▶ **Exercise inputs**:

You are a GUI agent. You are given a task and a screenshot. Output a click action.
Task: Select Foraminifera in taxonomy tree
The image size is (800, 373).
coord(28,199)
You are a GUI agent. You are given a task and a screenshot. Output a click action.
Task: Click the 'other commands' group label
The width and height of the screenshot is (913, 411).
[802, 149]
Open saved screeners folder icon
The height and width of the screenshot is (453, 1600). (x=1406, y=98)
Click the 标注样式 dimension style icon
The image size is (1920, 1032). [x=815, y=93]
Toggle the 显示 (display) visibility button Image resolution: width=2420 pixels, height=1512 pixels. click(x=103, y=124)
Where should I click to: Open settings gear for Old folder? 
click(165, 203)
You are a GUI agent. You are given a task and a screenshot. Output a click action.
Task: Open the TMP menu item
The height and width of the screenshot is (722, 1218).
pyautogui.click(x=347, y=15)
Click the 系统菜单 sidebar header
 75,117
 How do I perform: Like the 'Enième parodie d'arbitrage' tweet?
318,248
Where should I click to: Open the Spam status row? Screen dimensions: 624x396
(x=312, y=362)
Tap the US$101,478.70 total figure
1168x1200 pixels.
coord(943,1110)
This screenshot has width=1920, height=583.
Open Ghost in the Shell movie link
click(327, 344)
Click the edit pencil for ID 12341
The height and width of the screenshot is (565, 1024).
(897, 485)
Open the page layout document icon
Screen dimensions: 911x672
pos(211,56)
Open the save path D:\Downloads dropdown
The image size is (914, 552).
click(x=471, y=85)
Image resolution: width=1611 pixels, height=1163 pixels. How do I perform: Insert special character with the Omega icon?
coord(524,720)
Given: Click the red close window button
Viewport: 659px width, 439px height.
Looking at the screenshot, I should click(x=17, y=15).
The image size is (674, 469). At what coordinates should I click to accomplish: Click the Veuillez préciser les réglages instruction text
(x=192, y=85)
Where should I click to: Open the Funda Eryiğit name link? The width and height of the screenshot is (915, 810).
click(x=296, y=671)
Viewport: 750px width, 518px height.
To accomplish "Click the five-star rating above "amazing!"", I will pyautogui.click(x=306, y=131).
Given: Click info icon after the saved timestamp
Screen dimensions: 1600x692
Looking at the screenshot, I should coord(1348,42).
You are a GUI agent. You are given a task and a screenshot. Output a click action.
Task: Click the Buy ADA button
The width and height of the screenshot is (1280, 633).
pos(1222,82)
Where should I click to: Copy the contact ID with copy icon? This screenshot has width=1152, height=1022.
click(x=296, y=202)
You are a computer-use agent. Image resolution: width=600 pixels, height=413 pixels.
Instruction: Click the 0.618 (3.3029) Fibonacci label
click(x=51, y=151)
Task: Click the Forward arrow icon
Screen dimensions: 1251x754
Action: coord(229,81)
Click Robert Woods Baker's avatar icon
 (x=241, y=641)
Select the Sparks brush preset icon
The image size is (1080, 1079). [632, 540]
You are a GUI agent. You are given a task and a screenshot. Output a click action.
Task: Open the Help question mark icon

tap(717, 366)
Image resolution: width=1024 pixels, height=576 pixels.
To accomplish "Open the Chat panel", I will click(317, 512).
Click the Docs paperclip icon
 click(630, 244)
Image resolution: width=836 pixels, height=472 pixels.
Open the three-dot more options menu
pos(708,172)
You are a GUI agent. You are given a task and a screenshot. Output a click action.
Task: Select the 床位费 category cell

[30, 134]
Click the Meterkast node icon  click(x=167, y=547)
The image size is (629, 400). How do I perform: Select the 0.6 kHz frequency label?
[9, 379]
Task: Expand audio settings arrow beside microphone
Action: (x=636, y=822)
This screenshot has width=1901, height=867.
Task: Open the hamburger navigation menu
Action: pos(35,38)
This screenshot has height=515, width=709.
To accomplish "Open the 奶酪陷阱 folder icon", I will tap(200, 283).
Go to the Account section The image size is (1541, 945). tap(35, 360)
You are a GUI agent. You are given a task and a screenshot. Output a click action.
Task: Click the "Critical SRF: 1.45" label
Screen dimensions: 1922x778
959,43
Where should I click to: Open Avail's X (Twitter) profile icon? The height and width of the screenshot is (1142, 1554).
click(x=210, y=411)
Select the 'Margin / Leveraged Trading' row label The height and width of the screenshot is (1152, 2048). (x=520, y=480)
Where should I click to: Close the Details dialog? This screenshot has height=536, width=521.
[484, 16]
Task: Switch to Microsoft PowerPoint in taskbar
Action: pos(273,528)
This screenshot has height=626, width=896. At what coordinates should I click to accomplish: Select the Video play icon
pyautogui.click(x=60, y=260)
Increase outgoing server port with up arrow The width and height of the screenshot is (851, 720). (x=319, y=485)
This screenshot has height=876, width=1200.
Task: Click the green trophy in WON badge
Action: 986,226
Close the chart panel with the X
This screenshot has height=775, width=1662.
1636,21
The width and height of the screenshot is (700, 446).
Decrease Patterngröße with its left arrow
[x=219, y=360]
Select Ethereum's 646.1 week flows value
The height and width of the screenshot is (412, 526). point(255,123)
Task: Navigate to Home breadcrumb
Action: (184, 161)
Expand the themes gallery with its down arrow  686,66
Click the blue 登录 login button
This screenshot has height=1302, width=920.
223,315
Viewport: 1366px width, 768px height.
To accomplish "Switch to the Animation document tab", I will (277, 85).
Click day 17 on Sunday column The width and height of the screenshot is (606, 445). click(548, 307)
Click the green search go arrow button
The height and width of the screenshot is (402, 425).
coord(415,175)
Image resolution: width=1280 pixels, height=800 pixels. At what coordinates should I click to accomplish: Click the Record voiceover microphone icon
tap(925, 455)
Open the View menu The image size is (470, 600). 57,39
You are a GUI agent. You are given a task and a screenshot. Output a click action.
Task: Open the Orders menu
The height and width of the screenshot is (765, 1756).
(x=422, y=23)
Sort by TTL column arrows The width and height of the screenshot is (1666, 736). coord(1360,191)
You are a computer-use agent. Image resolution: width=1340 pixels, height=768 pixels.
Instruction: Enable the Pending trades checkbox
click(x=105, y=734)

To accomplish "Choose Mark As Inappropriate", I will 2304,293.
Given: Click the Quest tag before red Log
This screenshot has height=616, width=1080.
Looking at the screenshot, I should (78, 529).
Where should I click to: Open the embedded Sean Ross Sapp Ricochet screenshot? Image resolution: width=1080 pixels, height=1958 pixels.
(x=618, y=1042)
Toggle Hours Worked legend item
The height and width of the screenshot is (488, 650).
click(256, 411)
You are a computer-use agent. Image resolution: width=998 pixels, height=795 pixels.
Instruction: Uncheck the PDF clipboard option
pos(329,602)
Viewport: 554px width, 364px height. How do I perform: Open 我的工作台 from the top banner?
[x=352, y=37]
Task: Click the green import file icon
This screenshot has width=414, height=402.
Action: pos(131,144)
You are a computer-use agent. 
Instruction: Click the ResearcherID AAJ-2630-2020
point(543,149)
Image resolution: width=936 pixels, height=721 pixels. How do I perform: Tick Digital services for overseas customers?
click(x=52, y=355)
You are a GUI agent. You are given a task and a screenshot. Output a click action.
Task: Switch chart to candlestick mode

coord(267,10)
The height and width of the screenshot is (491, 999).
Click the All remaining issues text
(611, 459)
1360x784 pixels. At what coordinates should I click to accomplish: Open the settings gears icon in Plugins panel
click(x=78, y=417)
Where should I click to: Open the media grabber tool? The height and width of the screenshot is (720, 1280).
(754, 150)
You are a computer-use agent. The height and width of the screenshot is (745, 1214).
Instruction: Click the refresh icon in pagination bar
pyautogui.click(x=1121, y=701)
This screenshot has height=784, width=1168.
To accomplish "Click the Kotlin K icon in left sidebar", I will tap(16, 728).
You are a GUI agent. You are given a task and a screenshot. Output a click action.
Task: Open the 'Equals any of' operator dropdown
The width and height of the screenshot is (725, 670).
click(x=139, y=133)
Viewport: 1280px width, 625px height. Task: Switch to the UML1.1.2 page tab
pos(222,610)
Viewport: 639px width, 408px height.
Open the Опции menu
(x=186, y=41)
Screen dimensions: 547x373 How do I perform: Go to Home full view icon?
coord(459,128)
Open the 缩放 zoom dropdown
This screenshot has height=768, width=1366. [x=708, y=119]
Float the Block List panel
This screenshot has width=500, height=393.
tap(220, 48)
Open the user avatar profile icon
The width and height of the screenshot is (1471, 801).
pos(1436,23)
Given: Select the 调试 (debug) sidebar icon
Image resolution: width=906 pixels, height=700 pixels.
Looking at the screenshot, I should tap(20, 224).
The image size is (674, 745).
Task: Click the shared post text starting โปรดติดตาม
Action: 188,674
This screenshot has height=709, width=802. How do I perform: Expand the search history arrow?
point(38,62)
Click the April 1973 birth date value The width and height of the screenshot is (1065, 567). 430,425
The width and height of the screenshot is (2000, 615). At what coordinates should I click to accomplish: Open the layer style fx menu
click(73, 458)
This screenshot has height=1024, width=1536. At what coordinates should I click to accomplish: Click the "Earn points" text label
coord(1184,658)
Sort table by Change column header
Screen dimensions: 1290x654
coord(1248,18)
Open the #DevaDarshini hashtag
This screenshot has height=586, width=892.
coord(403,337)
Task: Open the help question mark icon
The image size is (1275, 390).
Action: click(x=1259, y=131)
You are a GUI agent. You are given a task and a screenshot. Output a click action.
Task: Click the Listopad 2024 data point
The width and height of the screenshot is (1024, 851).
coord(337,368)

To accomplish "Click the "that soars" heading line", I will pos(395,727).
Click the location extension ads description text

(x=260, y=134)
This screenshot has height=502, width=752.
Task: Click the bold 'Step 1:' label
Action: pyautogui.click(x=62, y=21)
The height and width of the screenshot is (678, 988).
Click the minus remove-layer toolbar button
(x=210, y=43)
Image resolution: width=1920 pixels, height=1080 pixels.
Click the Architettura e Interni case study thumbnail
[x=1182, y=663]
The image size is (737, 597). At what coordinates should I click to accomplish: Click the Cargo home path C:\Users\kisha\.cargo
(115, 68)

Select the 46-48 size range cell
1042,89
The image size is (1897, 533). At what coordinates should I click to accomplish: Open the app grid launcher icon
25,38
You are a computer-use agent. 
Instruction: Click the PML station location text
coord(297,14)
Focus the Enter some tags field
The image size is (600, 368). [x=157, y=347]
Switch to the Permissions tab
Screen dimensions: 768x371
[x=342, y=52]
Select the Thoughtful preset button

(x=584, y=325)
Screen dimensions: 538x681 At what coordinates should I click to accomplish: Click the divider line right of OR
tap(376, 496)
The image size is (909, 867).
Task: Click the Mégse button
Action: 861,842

▶ **Work order**: Pull every line containing the word "Sort" out of the material and copy it.

▶ **Response to this task**:
Sort by TTL column arrows The width and height of the screenshot is (1666, 736). coord(1360,191)
Sort table by Change column header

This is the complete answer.